The scientist who recommended Nano Silver for the treatment of Ebola, Dr Laibow, seems to draw his conclusions from a 2009 presentation of research carried out by Janice Speshock and Saber Hussain at the US Air Force National Laboratory.
A US-based pharmacologist and pharmaceutical researcher, Prof. Edward Oparaoji, said that "although Nano silver is relatively safe, with its most common side-effect being argyria - a condition that turns the skin blue or bluish-grey, and worth trying in Ebola patients, there is no record showing it to neither be an experimental drug for Ebola nor an invention of a Nigerian scientist".

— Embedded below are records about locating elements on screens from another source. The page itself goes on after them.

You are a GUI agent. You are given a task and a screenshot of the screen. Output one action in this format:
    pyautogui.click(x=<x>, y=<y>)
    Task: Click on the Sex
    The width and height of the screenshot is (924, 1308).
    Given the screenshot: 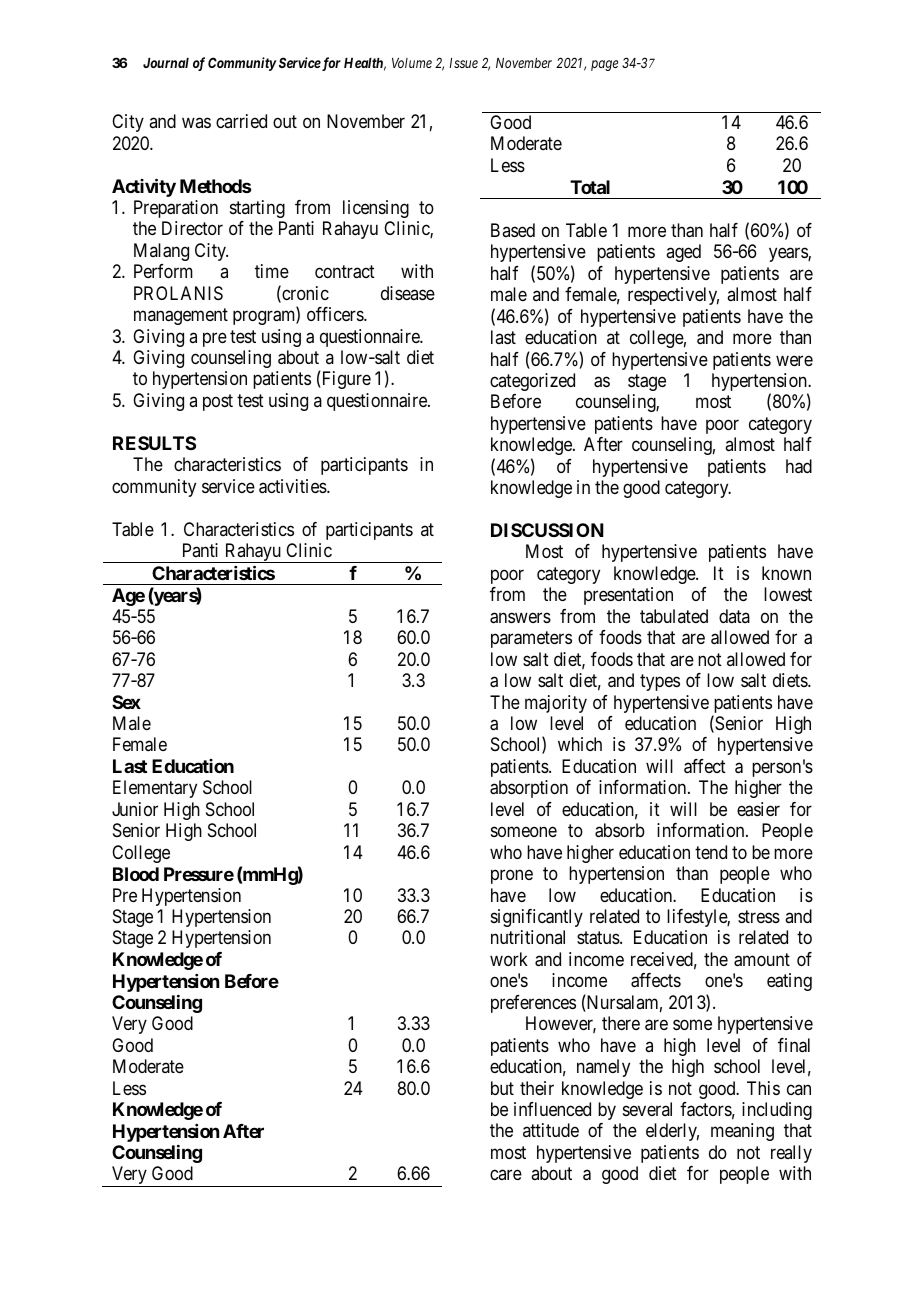 What is the action you would take?
    pyautogui.click(x=126, y=702)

Nevertheless, he said, the scientist who sent the medication should be commended.
Also in his reaction, a medical doctor and immediate past president, Nigerian Medical Association(NMA), Dr Osahon Enabulele, noted that it's quite unfortunate that Nigeria and other African countries have put themselves where they are now as a result of their consistent reactionary approach to matters of public health, particularly their poor commitment to investment in health research.
He said, "If we had gotten our act together with appropriate priority given to health, I do not think that any external regulatory body will have the courage to ridicule any African country, Nigeria inclusive. But for as long as we sit back and wait for solutions from Washington for so long are we going to be ridiculed."
According to him, ordinarily, every country is expected to have its own drug regulatory agency that is vested with the authority to approve drugs and medicinal products for human consumption and Nigeria has the equivalent of FDA in Nigeria, that is, NAFDAC."